**Challenge:**
Lay out the material from its start through the line containing "(x=191, y=107)" as a two-column CSV headed input and output, with each text and its matching answer as one row. Put every field in quotation marks and replace line breaks inside a field with spaces.

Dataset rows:
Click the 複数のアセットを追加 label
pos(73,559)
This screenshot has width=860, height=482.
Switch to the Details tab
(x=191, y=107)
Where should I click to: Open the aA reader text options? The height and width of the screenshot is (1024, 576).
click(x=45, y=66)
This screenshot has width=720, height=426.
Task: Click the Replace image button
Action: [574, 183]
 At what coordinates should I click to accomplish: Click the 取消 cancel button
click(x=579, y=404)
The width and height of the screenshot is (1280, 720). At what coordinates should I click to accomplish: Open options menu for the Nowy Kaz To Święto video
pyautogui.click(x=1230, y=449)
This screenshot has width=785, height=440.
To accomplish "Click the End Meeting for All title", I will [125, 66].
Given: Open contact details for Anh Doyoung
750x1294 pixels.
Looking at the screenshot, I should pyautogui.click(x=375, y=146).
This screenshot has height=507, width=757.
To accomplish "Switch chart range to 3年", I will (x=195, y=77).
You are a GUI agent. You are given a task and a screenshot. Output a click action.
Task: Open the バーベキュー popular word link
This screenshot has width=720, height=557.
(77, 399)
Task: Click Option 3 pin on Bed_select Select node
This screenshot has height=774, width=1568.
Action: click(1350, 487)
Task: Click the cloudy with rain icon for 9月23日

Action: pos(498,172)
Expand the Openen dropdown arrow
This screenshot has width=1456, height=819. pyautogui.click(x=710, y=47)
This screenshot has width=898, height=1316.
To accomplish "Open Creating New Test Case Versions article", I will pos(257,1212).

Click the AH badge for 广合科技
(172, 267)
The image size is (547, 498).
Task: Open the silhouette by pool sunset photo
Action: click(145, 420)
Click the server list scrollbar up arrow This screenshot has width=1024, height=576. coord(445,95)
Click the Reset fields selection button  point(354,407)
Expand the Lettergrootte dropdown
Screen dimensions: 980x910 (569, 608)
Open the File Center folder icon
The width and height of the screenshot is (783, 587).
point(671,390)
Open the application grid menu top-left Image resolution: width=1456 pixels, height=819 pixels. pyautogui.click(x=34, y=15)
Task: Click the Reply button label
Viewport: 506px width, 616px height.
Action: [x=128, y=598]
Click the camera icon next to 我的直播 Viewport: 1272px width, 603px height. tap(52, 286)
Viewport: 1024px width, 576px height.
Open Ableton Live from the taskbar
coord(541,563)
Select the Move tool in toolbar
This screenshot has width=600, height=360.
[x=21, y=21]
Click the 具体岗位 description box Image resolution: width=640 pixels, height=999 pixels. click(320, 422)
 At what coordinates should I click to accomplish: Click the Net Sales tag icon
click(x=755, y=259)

**Written reply:**
input,output
"Click the 複数のアセットを追加 label","pos(73,559)"
"This screenshot has width=860, height=482. Switch to the Details tab","(x=191, y=107)"